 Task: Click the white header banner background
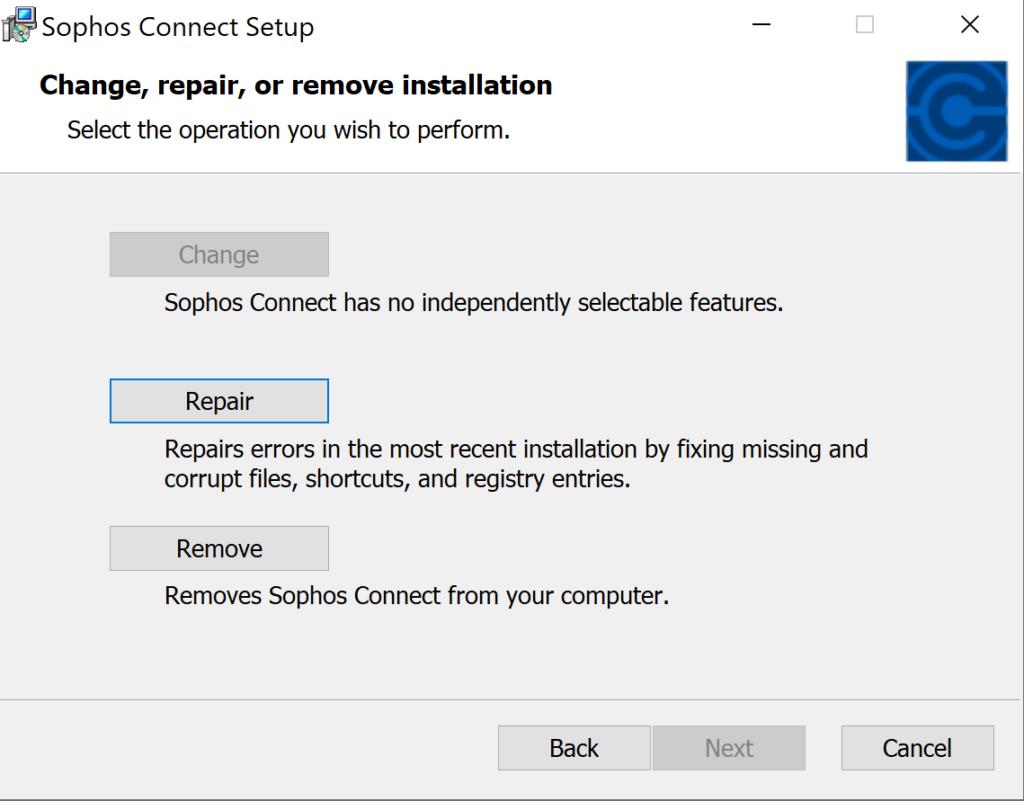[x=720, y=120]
● ● ●
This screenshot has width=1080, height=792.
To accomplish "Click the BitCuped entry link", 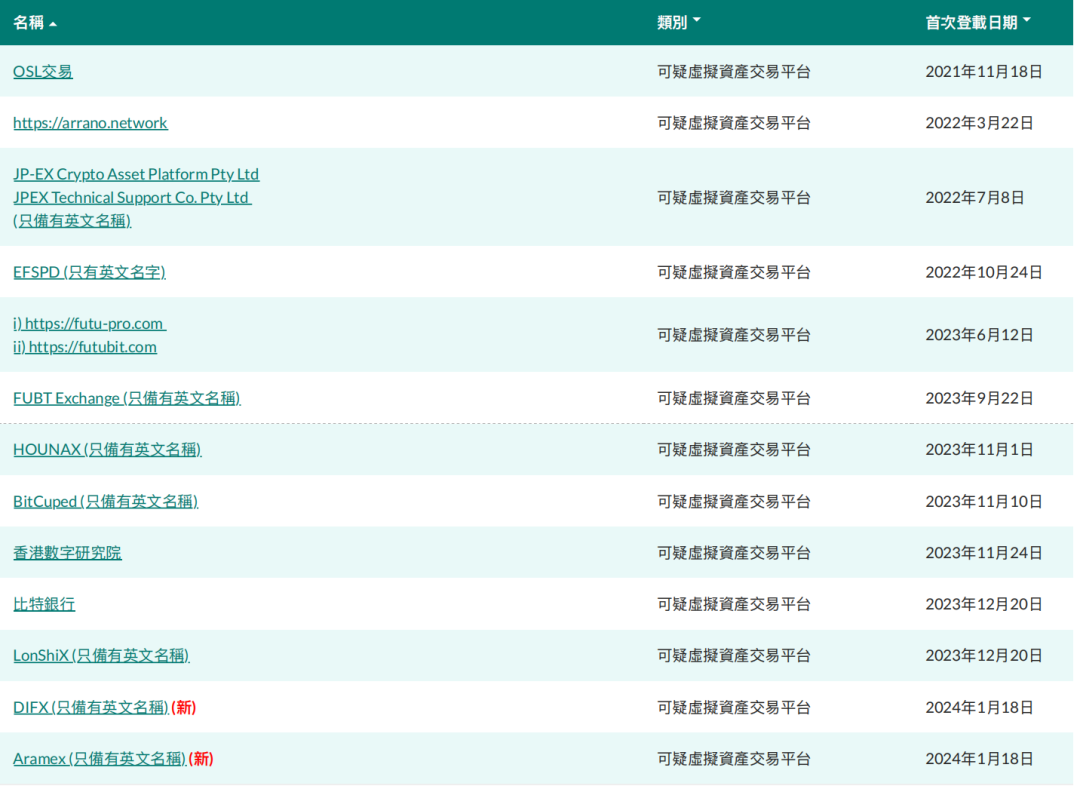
● ● ●
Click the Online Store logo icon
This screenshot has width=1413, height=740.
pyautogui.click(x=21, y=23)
● ● ●
* **Short task**
Retype the lines above, from the line containing "Click the Online Store logo icon" through the line containing "pyautogui.click(x=21, y=23)", with both of those lines included.

* **Written solution**
Click the Online Store logo icon
This screenshot has width=1413, height=740.
pyautogui.click(x=21, y=23)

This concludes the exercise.